§ What you need to do
Count the lines in the material below that contain the string "width". Give only the number.

○ ○ ○ ○

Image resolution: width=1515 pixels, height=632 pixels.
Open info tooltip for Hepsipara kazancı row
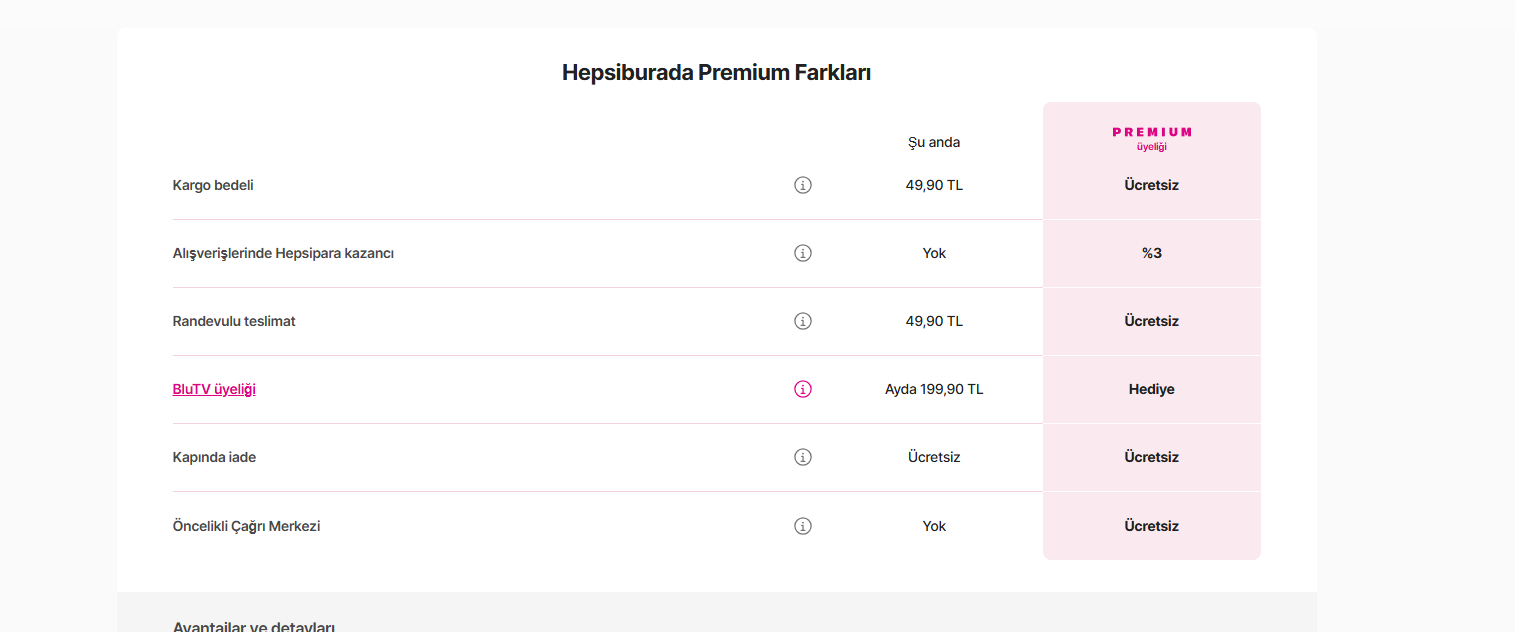(802, 253)
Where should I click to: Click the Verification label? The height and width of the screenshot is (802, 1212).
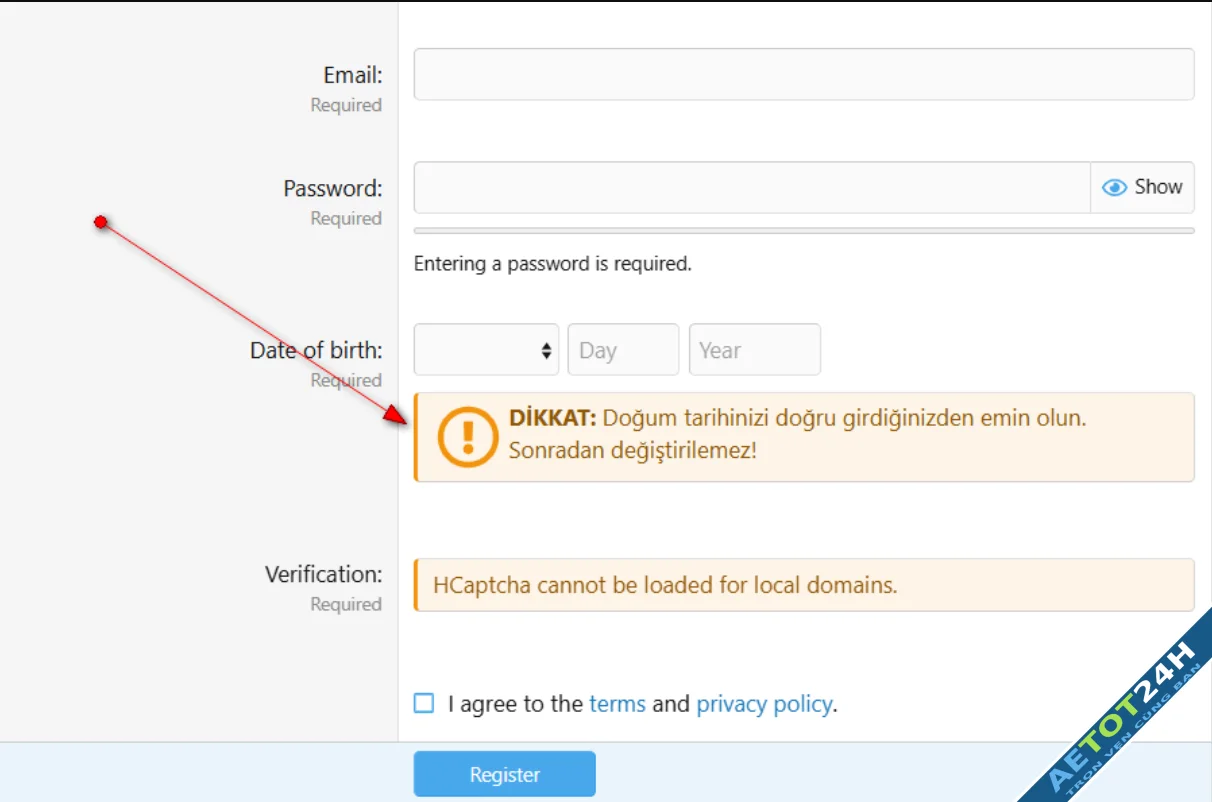[323, 574]
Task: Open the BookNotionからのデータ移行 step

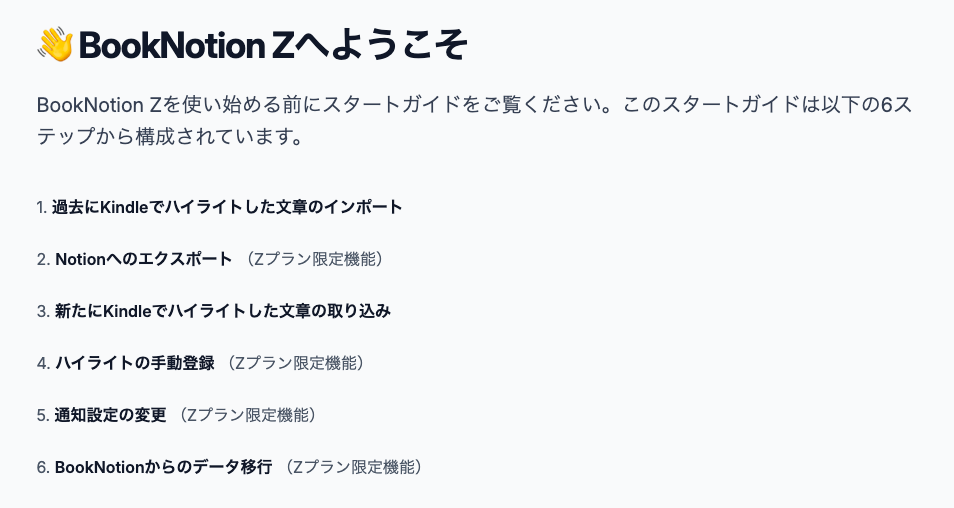Action: [x=164, y=467]
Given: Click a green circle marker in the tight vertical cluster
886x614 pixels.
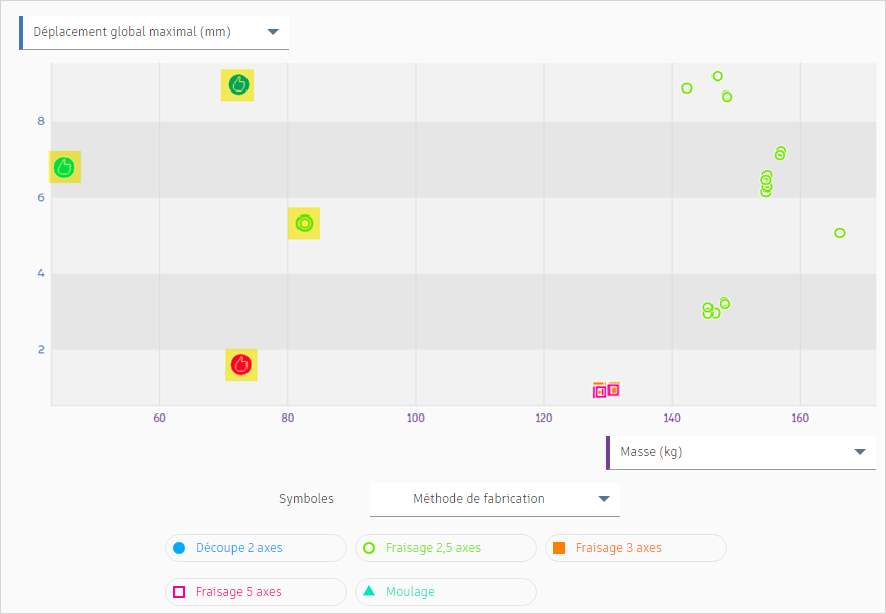Looking at the screenshot, I should click(766, 182).
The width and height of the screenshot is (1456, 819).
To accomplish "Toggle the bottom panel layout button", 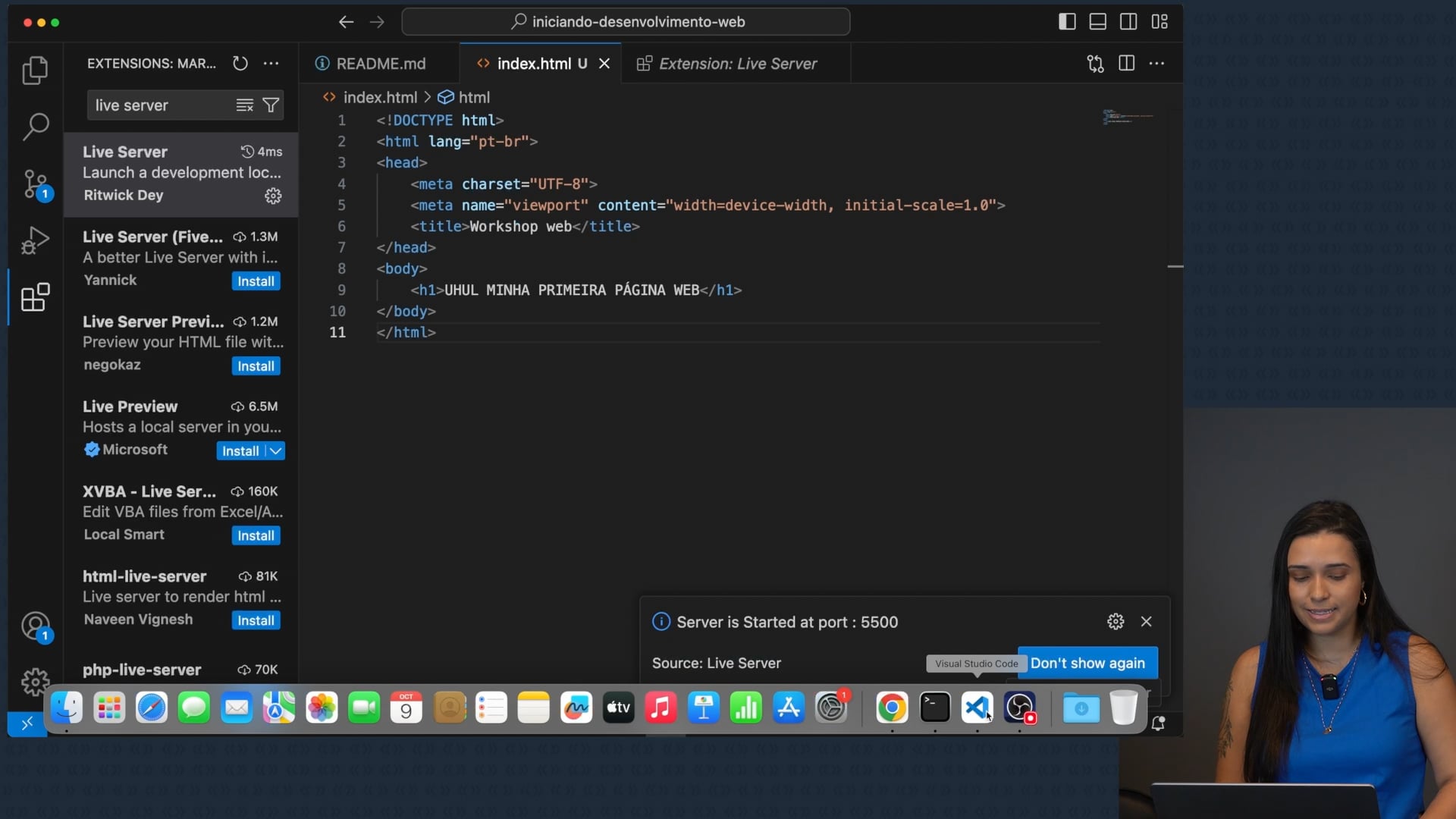I will 1097,21.
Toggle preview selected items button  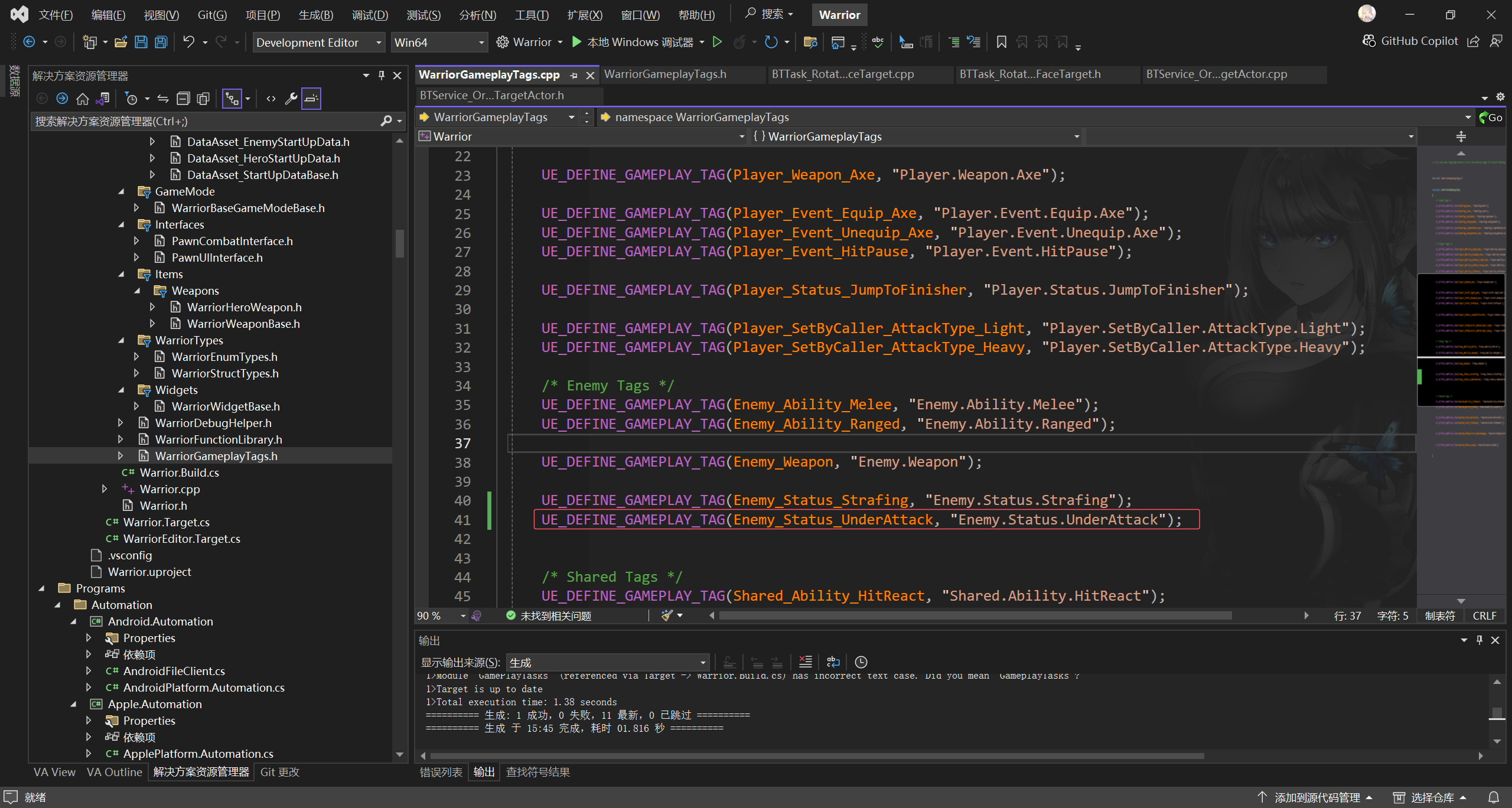pyautogui.click(x=311, y=99)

○ ○ ○ ○

§ Problem solution
3